El desarrollo de estas baldosas fue obra de Seiichi Miyake, un empresario local que impulsó el proyecto con recursos propios. Su objetivo era crear una superficie que pudiera ser identificada mediante el contacto con los pies o el bastón, facilitando la orientación y el desplazamiento seguro de personas con discapacidad visual.
El diseño original consistía en bloques de concreto con patrones en relieve capaces de transmitir información táctil. Con el tiempo, estos patrones se estandarizaron y comenzaron a utilizarse en distintos espacios públicos, como aceras, cruces peatonales y estaciones de transporte.
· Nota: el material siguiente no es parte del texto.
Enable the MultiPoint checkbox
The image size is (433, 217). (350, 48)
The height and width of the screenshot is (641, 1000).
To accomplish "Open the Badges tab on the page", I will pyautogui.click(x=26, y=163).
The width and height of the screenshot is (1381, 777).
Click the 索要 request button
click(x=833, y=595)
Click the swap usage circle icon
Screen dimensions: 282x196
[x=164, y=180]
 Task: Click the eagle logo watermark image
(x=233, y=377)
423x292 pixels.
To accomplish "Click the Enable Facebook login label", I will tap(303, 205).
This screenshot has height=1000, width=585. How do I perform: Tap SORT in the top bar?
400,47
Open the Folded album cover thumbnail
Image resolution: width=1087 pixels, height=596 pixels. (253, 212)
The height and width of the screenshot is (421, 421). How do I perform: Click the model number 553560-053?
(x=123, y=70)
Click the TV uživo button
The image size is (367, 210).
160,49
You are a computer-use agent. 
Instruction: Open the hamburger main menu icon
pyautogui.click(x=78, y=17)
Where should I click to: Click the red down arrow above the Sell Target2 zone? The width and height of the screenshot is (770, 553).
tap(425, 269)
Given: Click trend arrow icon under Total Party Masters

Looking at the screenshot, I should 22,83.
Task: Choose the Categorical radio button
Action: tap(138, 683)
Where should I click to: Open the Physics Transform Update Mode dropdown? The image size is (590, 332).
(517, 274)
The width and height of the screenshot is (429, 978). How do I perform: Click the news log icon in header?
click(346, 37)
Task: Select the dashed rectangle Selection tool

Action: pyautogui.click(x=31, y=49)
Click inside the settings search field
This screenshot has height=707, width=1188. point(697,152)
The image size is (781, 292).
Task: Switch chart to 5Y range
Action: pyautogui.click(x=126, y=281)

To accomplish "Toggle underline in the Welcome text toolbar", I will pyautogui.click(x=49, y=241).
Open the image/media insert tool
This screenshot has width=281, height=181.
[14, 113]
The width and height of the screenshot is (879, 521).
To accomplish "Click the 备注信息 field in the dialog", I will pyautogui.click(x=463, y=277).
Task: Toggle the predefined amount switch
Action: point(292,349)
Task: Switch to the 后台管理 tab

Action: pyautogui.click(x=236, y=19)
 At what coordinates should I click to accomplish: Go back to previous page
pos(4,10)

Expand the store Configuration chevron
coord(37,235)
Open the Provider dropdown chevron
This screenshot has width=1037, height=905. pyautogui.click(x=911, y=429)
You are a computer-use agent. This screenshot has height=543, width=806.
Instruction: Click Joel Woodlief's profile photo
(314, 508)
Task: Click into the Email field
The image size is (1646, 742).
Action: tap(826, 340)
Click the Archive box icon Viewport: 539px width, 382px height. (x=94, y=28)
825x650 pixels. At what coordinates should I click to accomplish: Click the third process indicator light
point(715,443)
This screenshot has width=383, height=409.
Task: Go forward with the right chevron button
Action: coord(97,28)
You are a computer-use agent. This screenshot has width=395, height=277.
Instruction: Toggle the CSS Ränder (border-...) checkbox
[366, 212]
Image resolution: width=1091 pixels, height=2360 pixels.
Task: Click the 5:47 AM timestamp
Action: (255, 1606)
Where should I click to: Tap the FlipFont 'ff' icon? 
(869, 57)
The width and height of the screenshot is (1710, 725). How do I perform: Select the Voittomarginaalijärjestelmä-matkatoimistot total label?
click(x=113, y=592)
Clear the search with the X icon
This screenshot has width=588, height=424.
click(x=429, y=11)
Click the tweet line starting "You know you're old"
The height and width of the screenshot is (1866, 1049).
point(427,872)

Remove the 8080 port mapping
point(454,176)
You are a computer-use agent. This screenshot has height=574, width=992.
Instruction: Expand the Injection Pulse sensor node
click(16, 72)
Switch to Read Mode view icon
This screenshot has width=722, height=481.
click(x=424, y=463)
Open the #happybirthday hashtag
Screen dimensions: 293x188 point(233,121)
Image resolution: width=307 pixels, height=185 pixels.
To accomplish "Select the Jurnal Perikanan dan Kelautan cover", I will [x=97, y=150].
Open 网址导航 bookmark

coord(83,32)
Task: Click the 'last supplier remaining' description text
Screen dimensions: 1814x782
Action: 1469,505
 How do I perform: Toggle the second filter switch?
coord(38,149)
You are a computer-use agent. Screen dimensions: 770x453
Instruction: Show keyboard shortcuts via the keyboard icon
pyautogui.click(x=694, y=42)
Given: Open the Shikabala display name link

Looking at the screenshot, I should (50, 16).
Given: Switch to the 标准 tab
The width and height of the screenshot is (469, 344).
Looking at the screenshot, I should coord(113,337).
En 1970, el sistema fue implementado por primera vez en una estación de tren, lo que aceleró su adopción en la infraestructura ferroviaria japonesa. Décadas más tarde, en 2001, las baldosas fueron incorporadas a las normas industriales japonesas (JIS), y en 2012 su diseño se convirtió en estándar internacional (ISO 23599), basado en el modelo desarrollado en Japón.
Aunque Miyake falleció en 1982 sin presenciar la expansión global de su invención, su aporte se consolidó con el tiempo como una de las soluciones más influyentes en materia de accesibilidad.
Hoy, las baldosas podotáctiles están presentes en más de un centenar de países y forman parte del entorno cotidiano en estaciones, aeropuertos y espacios urbanos, reflejando el alcance internacional de una innovación originada en Japón.